Before coming out, Collins maintained a public, but secretive, connection to his sexuality by choosing to wear the number 98 on his jersey, his private reference to honor Matthew Shepard, killed in a gay hate crime in 1998.

When the news broke on April 29, celestial factors concurred with the story. An exact inconjunct of Mercury (news) at 25 Aries and Sappho (representing gay themes, named for an ancient Greek lesbian poet) at 25 Virgo was enhanced by asteroid Collins (#6471) at 25 Cancer, exactly squared by Mercury and exactly sextile Sappho, tying the crucial elements of the story together precisely. Asteroid Jason (#6063) at 5 Aries was conjunct Uranus at 10 Aries, bringing the surprising revelation (even the SI reporters were uncertain who they would be interviewing until they arrived, being told in advance only that an NBA player was coming out).

jason collins

The timing of Collins’ announcement seems to have been influenced by transits to his birth chart. Born 2 December 1978, Collins sports natal Sappho at 16 Scorpio, currently conjoined exactly by the transit North Node, a point of destiny representing our highest good and future development. Opposing Sappho was transit Venus, ruling love, romance and intimacy at 17 Taurus, with asteroid Ganymed, another gay-themed asteroid (named for Zeus’ underage cupbearer and boy-toy lover) at 19 Leo in square. Natally Sappho is joined by Uranus, governing unorthodox or provocative acts, at 18 Scorpio and asteroid Eros, in ancient times the special patron of homosexual unions, at 20 Scorpio.
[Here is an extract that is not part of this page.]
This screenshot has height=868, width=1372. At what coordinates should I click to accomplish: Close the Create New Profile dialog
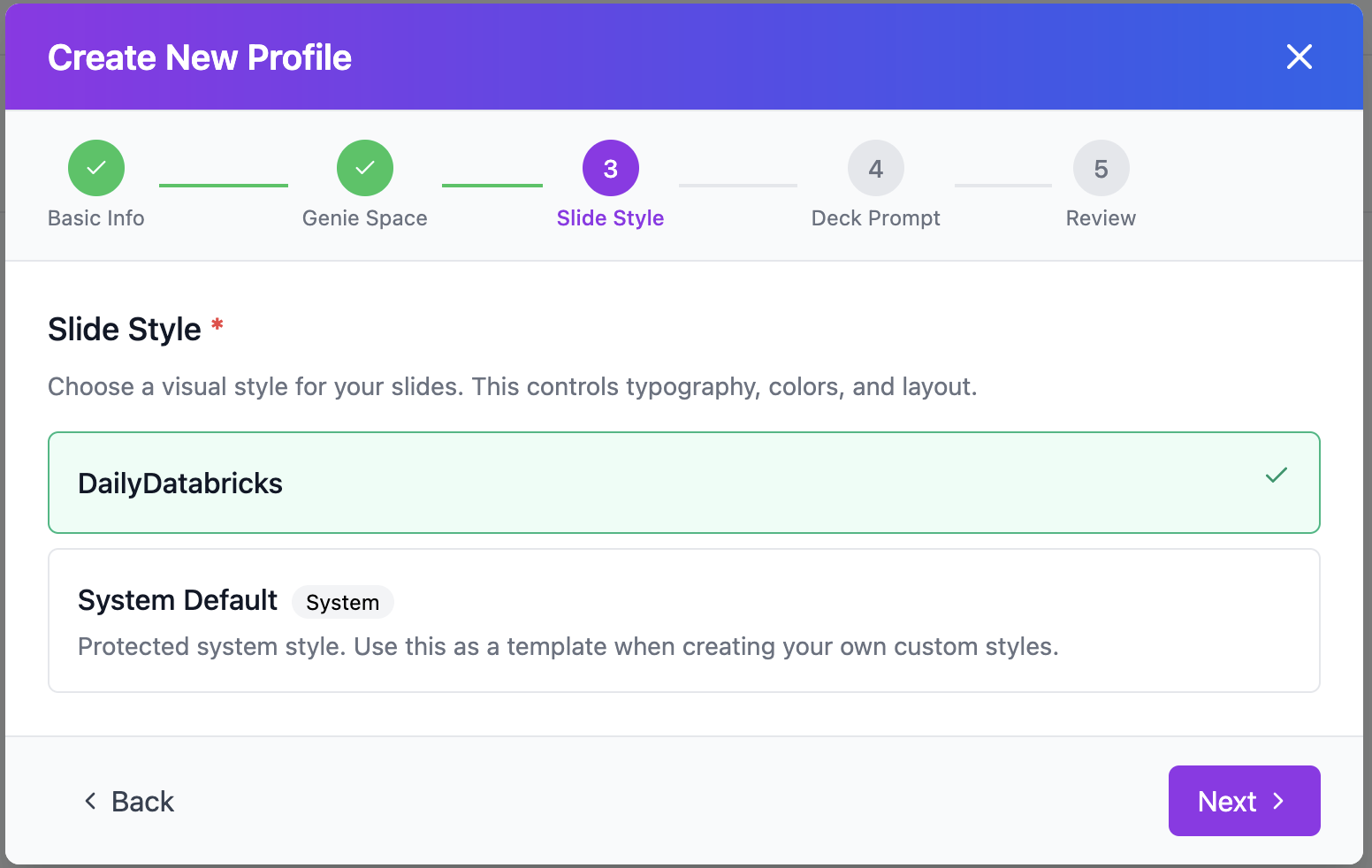point(1299,57)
The Lunar Eclipse of April 25 at 5 Scorpio, just four days before Collins came out, fell in exact square to natal asteroid Jason at 5 Aquarius, highlighting him personally and publically, and the subsequent Solar Eclipse of May 9 at 19 Taurus opposes the Ganymed/Uranus/Eros stellium. The LE also brought out a T-Square of Jason and natal Chiron, representing maverick behaviors and dancing to the beat of a different drummer, at 5 Taurus, with transit Mars (sexuality, sports) conjoined Chiron from 6 Taurus when Collins came out. Natal asteroid Collins at 14 Leo was squared transit Venus and also squared the transit Nodal Axis of 16 Scorpio/Taurus, and had just been conjoined by transit Ganymed. An exact natal pairing of Mercury (news, public statements) and Neptune (disguises, false fronts, but also clarity and clarification) at 17 Sagittarius was exactly opposed by transit Jupiter (publicity, renown, reputation) at 17 Gemini, while transit Saturn (career) at 8 Scorpio was in exact square to natal Jupiter at 8 Leo.


Public reaction to Jason Collins’ revelation has been largely supportive and favorable, especially in the professional sports community, ranging from tweeted kudos to anticlimactic yawns. In some ways, it’s hard to believe it took this long to break this barrier.